野村さんは、どんな話をするか以前に、リーダーは「部下が今言ってもらいたい言葉とは何なのか。もし、自分が部下の立場であれば、どんな言葉によって心がラクになったり前向きに頑張ろうと思えるのか」という点を、きちんと考えるようアドバイスします。
そのためには、日頃から部下の性格・状況を客観的に分析する観察力や洞察力を磨くことも必要。そのスキルを身につけるハードルを乗り越えた先に、部下の心を動かす言葉は自ずと見えてくるそうです。
ここまで来れば、部下はあなたの言葉に感謝し、喜んで仕事に邁進するようになります。
さらに、もう1つのテクニックとして野村さんがすすめるのが、歴史上の偉人の言葉の引用。
- 聞き手が今必要としているのはどのような言葉か?
- その言葉を聞いて聞き手にどうなってほしいのか?
これら2点をふまえ、適切なフレーズを選びます。借り物の言葉などと躊躇する必要はないそうです。
その言葉を選択したということも、話し手の価値観・信条の反映であり、聞き手に伝えたい事柄がその中に含まれていると判断したなら、「それを伝えることが、リーダーとしてのあなたの使命」だと野村さんは述べます。
一緒に笑えるユーモアを盛り込む
もう1つ、聞き手の共感を得るために不可欠なものはユーモアだそうです。
野村さんは、ユーモアの効用として次の2点を挙げています。
- スピーチする人の物の考え方や行動、価値観、そして人間としての面白みや余裕を一瞬にして伝えることができる。
- 聞き手の心をほぐす。
ユーモアといってもお笑い芸人のように笑いを取りにいくのではなく、「つい表情がほころび、クスッと笑えるようなエピソードを披露」するのがポイント。
ジョークを使うのであれば、相手への影響や節度を考慮し、ネガティブな反応を引き起こさないものとします。
理想的には、「聞き手と一緒に笑えるような話題を共有すること」だそうです。
共感を得るという視点なら、一方的に笑わせる内容よりもベターというわけです。
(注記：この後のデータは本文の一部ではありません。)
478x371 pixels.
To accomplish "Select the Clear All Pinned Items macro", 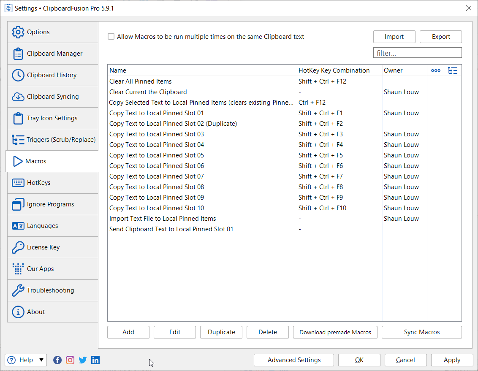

そういう意味では、モチベーションを上げる話し方と共通するものがあります。
『THE SPEECH 人を動かすリーダーの話し方』で解説されているのは、上で取り上げた「共感」だけではありません。
野村さんは、人を動かすスピーチには方程式があって、「共感」にくわえて「語り手の人徳」と「話の論理」、これら3要素を掛け合わせることで成功がもたらされると説きます。
そうした点についてもガイドがなされているので、聞き手の心を動かすスピーチをマスターしたい方なら本書は一読の価値があるでしょう。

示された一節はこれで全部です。